"""

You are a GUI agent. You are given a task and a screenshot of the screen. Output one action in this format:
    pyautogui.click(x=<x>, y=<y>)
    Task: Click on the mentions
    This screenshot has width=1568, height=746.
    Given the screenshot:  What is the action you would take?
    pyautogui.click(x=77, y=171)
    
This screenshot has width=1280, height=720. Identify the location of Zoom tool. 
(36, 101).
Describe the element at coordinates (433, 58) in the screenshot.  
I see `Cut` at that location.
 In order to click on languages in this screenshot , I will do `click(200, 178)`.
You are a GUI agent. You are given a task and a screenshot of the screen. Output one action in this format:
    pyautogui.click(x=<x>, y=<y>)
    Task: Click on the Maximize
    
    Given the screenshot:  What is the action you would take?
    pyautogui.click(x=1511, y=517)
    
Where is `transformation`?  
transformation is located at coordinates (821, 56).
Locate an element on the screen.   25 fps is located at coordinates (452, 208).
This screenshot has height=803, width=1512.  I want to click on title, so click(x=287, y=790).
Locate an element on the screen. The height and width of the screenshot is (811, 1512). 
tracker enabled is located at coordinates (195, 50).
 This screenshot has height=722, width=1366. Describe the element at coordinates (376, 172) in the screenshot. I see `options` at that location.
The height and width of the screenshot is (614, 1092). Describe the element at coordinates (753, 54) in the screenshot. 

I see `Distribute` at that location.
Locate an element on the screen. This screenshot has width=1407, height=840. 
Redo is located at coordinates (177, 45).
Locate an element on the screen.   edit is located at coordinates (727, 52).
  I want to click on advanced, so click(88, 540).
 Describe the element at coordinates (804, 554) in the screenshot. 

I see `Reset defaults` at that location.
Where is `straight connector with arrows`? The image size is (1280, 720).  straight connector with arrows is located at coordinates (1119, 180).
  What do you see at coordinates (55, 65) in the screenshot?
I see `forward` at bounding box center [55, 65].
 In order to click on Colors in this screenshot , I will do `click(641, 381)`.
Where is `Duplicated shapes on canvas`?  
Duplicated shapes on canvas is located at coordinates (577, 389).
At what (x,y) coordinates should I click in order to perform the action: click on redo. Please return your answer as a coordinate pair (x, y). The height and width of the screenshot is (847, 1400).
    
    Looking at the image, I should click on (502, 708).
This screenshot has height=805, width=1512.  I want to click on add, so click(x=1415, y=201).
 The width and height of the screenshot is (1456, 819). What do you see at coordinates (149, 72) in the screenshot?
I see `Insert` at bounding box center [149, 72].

"""

# REQUEST
Reproduce the records word for word, from the start through the line containing "Redo is located at coordinates (177, 45).".

# THE ANSWER
You are a GUI agent. You are given a task and a screenshot of the screen. Output one action in this format:
    pyautogui.click(x=<x>, y=<y>)
    Task: Click on the mentions
    This screenshot has width=1568, height=746.
    Given the screenshot:  What is the action you would take?
    pyautogui.click(x=77, y=171)
    
This screenshot has width=1280, height=720. Identify the location of Zoom tool. 
(36, 101).
Describe the element at coordinates (433, 58) in the screenshot.  
I see `Cut` at that location.
 In order to click on languages in this screenshot , I will do `click(200, 178)`.
You are a GUI agent. You are given a task and a screenshot of the screen. Output one action in this format:
    pyautogui.click(x=<x>, y=<y>)
    Task: Click on the Maximize
    
    Given the screenshot:  What is the action you would take?
    pyautogui.click(x=1511, y=517)
    
Where is `transformation`?  
transformation is located at coordinates (821, 56).
Locate an element on the screen.   25 fps is located at coordinates (452, 208).
This screenshot has height=803, width=1512.  I want to click on title, so click(x=287, y=790).
Locate an element on the screen. The height and width of the screenshot is (811, 1512). 
tracker enabled is located at coordinates (195, 50).
 This screenshot has height=722, width=1366. Describe the element at coordinates (376, 172) in the screenshot. I see `options` at that location.
The height and width of the screenshot is (614, 1092). Describe the element at coordinates (753, 54) in the screenshot. 

I see `Distribute` at that location.
Locate an element on the screen. This screenshot has width=1407, height=840. 
Redo is located at coordinates (177, 45).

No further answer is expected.